Apply what you read:
A. Translate this sentence from the song article into Spanish: "It reached number one on the country music charts in the United States, and number 10 in Canada."
B. According to the song article, on what date was the song recorded?
C. Name every single in the George Strait singles chronology shown in the song article, with the year given for each.
Text provided START
Single by George Strait

from the album Does Fort Worth Ever Cross Your Mind
- B-side: "Love Comes from the Other Side of Town"
- Released: September 4, 1984
- Recorded: June 25, 1984
- Genre: Country
- Length: 3:15 (album version); 3:05 (single edit);
- Label: MCA 52458
- Songwriter(s): Sanger D. Shafer, Darlene Shafer
- Producer(s): Jimmy Bowen & George Strait

George Strait singles chronology
| "Let's Fall to Pieces Together" (1984) | "Does Fort Worth Ever Cross Your Mind" (1984) | "The Cowboy Rides Away" (1985) |

= Does Fort Worth Ever Cross Your Mind (song) =

"Does Fort Worth Ever Cross Your Mind" is a song written by Sanger D. Shafer and Darlene Shafer, and recorded by American country music artist George Strait. It was released in September 1984 as the lead-off single and title track from his album of the same name. It reached number one on the country music charts in the United States, and number 10 in Canada.

==Content==
The song's narrator is in Fort Worth, Texas, drinking beer and thinking about a former romantic interest who is now with someone else in nearby Dallas. He wonders if she ever thinks of him and the good times they had together.
Text provided END
Provided data START
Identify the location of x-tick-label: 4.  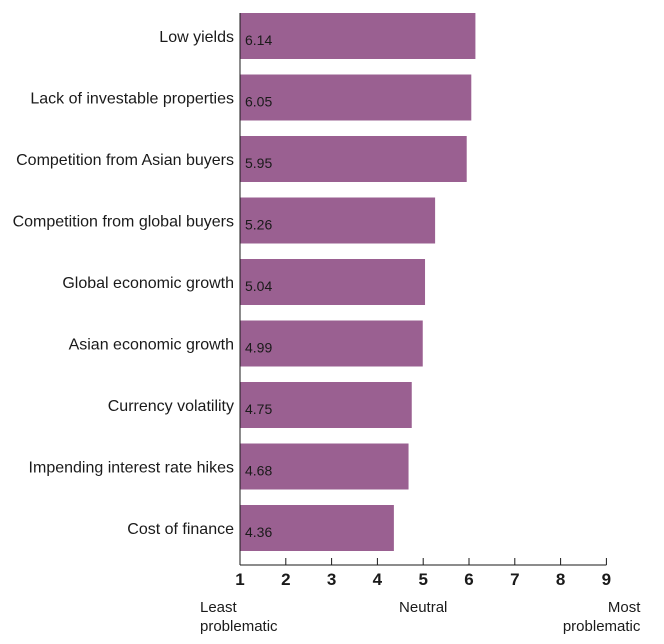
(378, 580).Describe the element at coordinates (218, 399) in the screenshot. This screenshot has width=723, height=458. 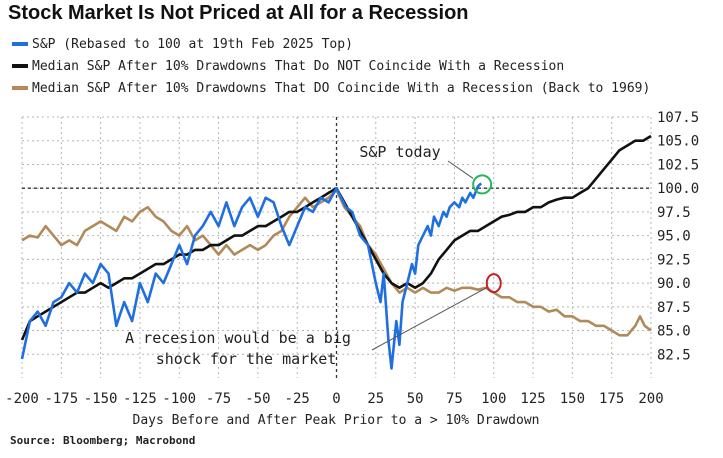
Provided data END
Answers by item number:
A. Alcanzó el número uno en las listas de música country de los Estados Unidos y el número 10 en Canadá.

B. June 25, 1984

C.
- "Let's Fall to Pieces Together" (1984)
- "Does Fort Worth Ever Cross Your Mind" (1984)
- "The Cowboy Rides Away" (1985)